Suatu
kali Abdul Wahid bin Zaid berlayar bersama beberapa sahabatnya. Angin membawa
kapal mereka menuju sebuah pulau kecil. Di sana , mereka menjumpai seorang laki-laki
sedang menyembah berhala. Kisah ini dikutip dalam Kitab al-Tawwabin (Dar
al-Manar, halaman 193-194).
Abdul Wahid bertanya pada orang itu,
"Hai fulan, siapa yang kamu sembah itu?" Laki-laki itu menunjuk ke
arah berhalanya. "Ia tidak layak disembah," ujar Abdul Wahid.

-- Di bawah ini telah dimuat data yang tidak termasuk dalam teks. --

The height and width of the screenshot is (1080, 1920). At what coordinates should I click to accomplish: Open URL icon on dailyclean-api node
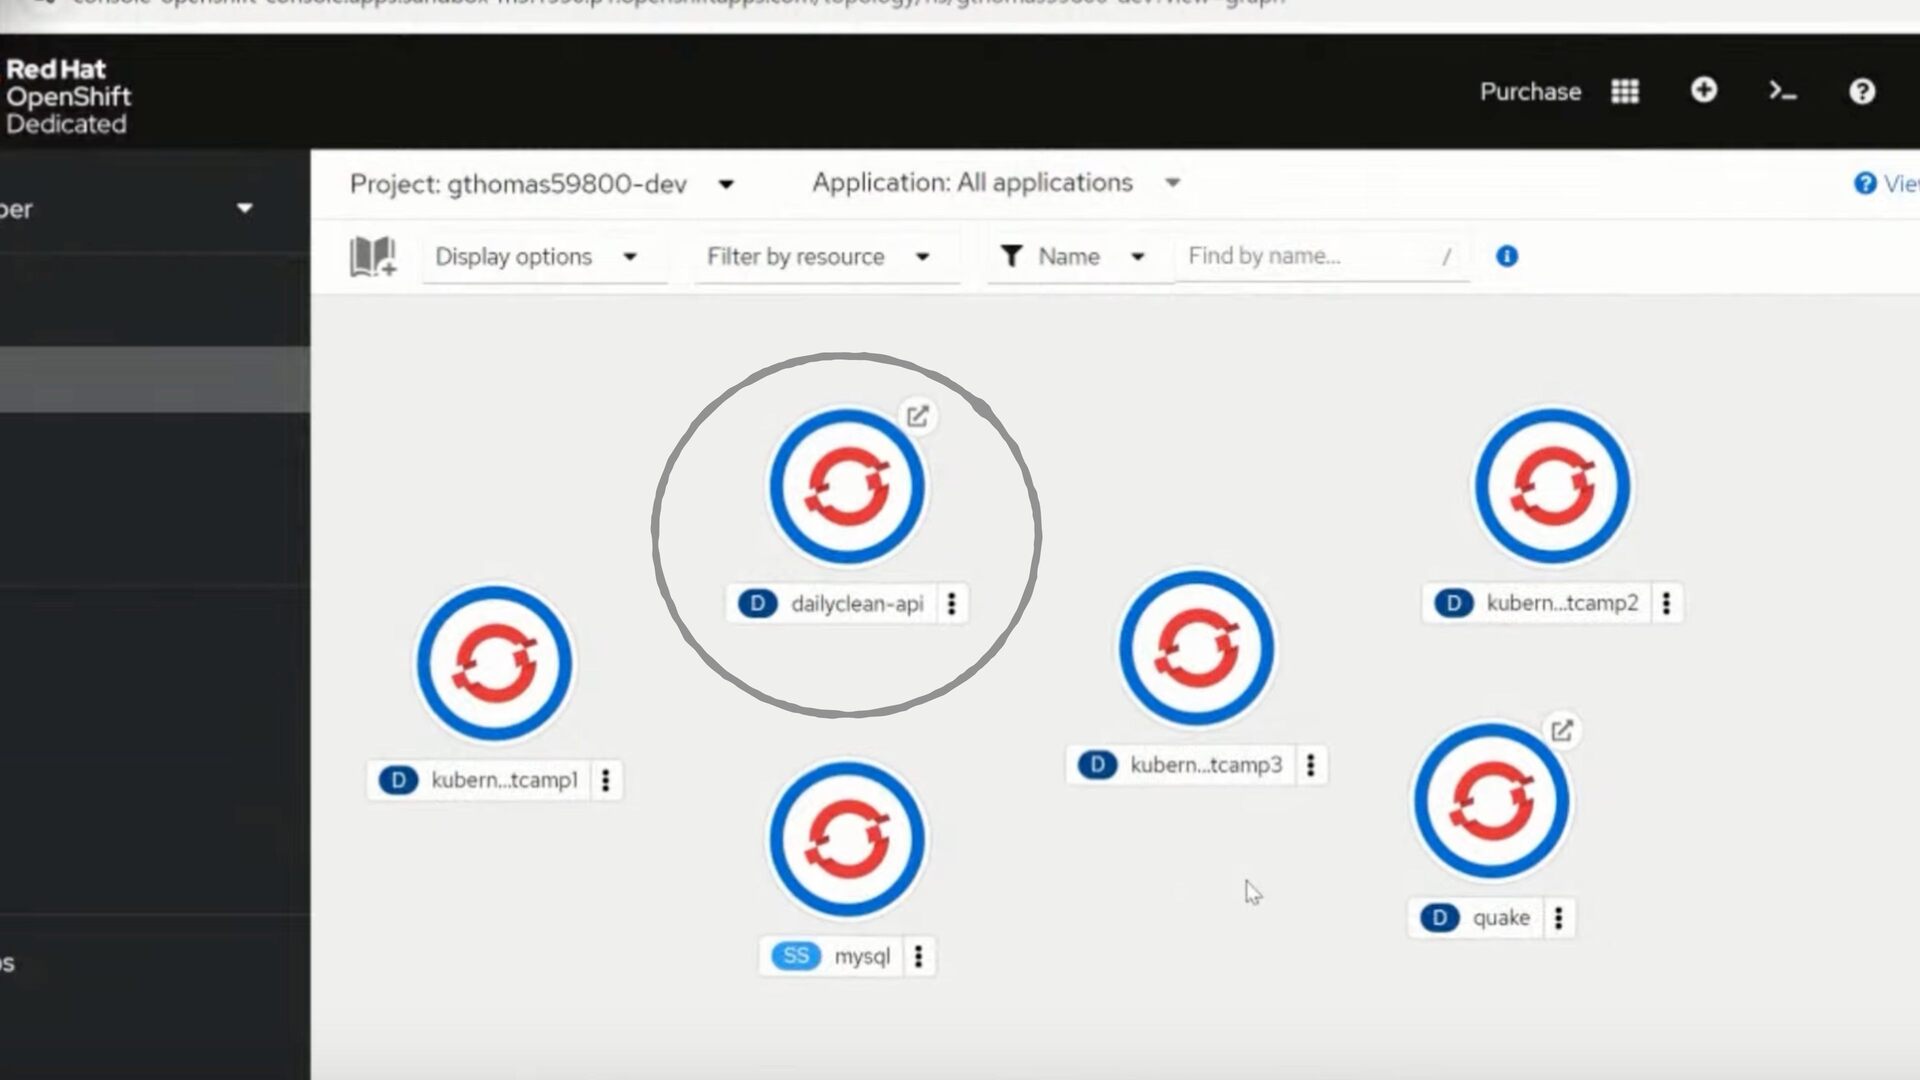[917, 416]
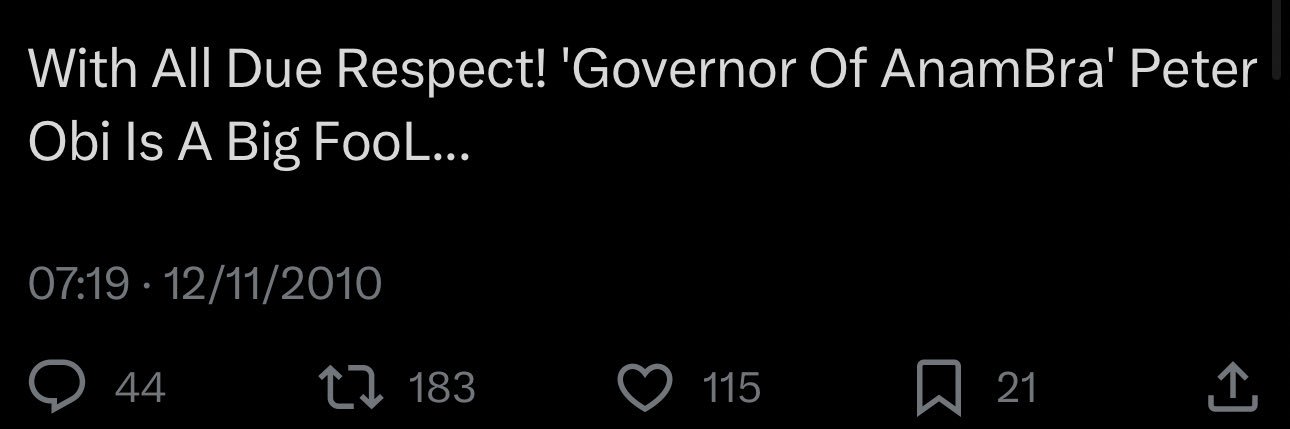The width and height of the screenshot is (1290, 429).
Task: Click the retweet count 183
Action: pyautogui.click(x=444, y=388)
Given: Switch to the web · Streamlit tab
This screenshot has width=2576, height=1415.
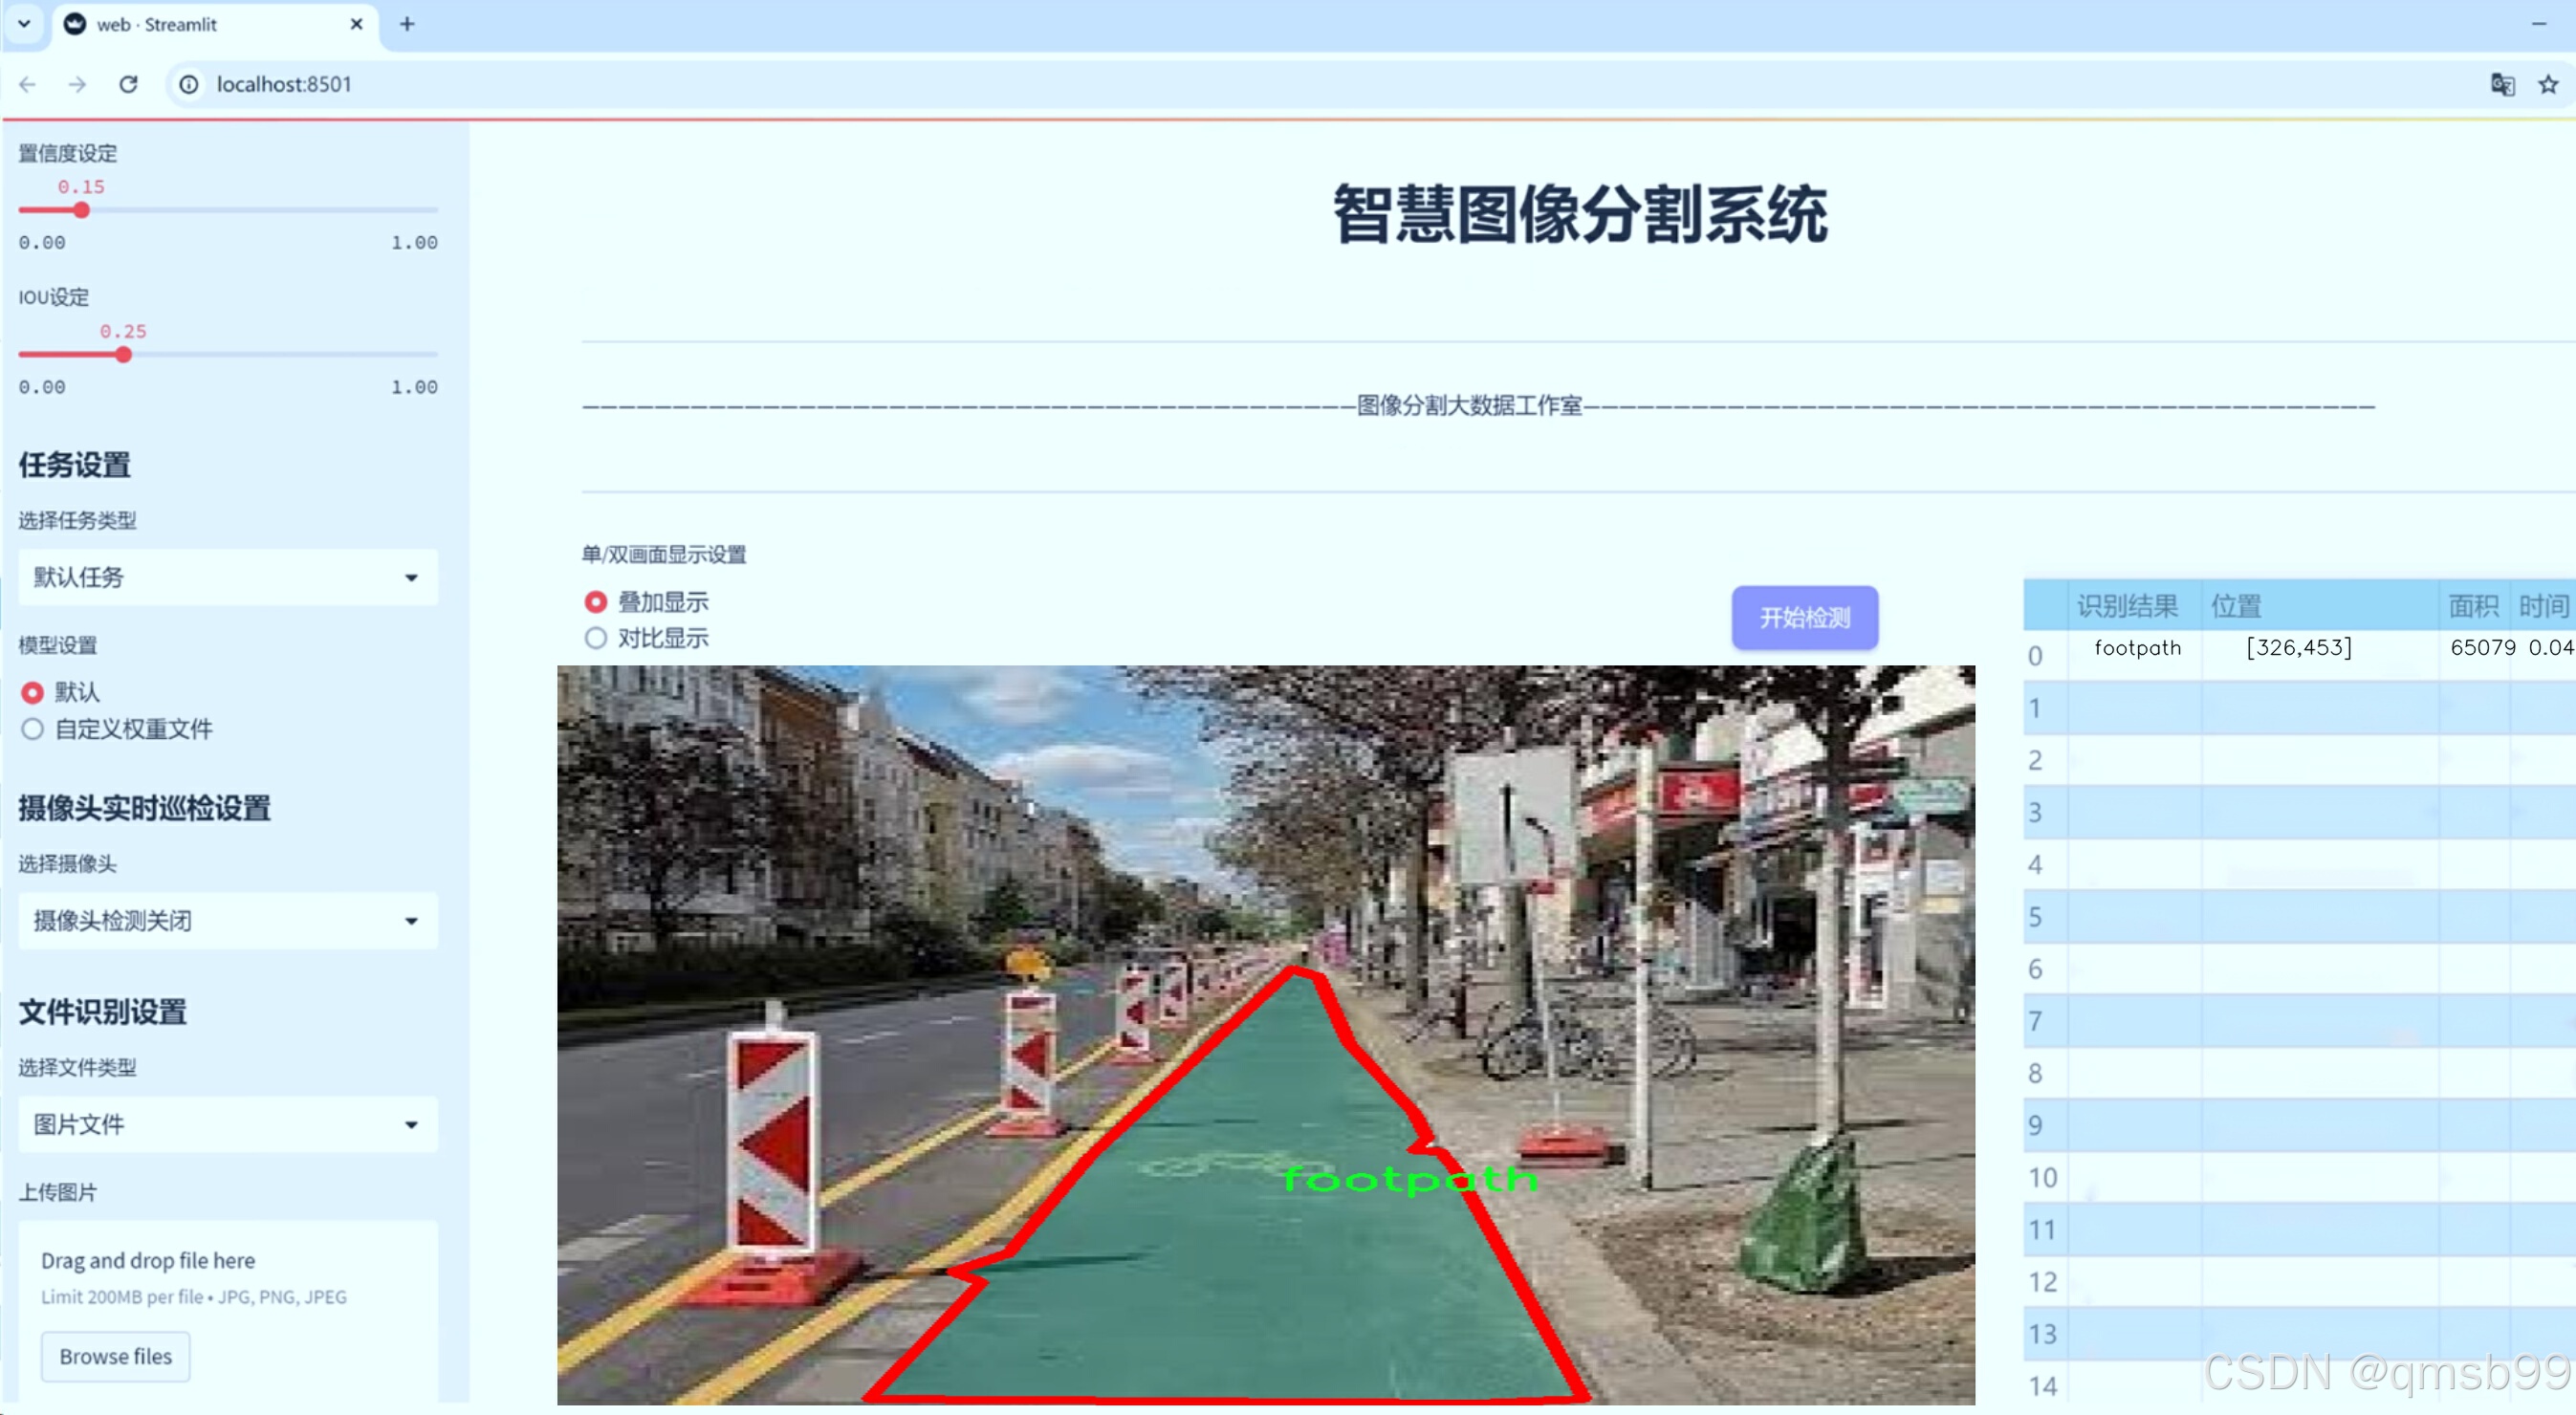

Mendengar itu, sang penyembah berhala bertanya, "Lalu apa yang kalian
sembah?"
"Allah."
"Siapa Allah itu?"
"Dzat
yang arasy-Nya di langit, kekuasaan-Nya di muka bumi, ketentuan-Nya meliputi
segala kehidupan dan kematian."
"Bagaimana
kalian tahu tentang hal itu?" Abdul Wahid menjawab, "Dia mengutus
kepada kita seorang Rasul yang mulia, dan Rasul tersebut mengabari hal
itu."
"Apakah
dia meninggalkan untuk kalian suatu bukti sebagai petunjuk?"
"Tentu
saja, dia mewariskan Kitabullah," jawab Abdul Wahid. "Tunjukkan
padaku kitab itu," pinta sang penyembah berhala.
Abdul
Wahid lalu menunjukkan mushaf al-Qur'an. “Aku tidak tahu tentang kitab
ini," komentar laki-laki tersebut. Abdul Wahid membacakan sebuah surat . Sejenak kemudian
penyembah berhala itu menangis. "Pemilik wahyu ini tidak layak
dimaksiati," katanya. Ia pun kemudian menyatakan untuk memeluk Islam.
“Kami
membawanya dalam perjalanan,” kisah Abdul Hamid tentang muallaf itu, “kami
ajarkan syariat Islam dan beberapa surat
al-Qur'an. Ketika malam tiba, kami pun shalat Isya’, dan ketika kami hendak
tidur, laki-laki itu berkata, ‘Saudaraku, Tuhan yang kamu tunjukan padaku itu,
apakah jika malam hari tidur?"
"Tentu
saja tidak, wahai hamba Allah," jawab Abdul Hamid. "Dia abadi dan
tidak pernah tidur," imbuhnya. "Betapa buruk hamba macam kalian ini,
kalian tidur pulas sementara Tuhan kalian terjaga?"
Abdul
Wahid dan para sahabatnya teramat takjub dengan kata-katanya. Ketika mereka
sampai di Abadan ,
sebuah wilayah kekhalifahan Islam, Abdul Wahid dan kawan-kawannya bersepakat
membiarkan laki-laki itu hidup mandiri. Mereka mengumpulkan uang dan
memberikannya pada muallaf itu.
"Untuk
apa uang ini?" tanya pria itu. "Untuk mencukupi kebutuhanmu."
Muallaf
itu menolak dan berkata, "Tiada Tuhan selain Allah. Aku tidak butuh uang.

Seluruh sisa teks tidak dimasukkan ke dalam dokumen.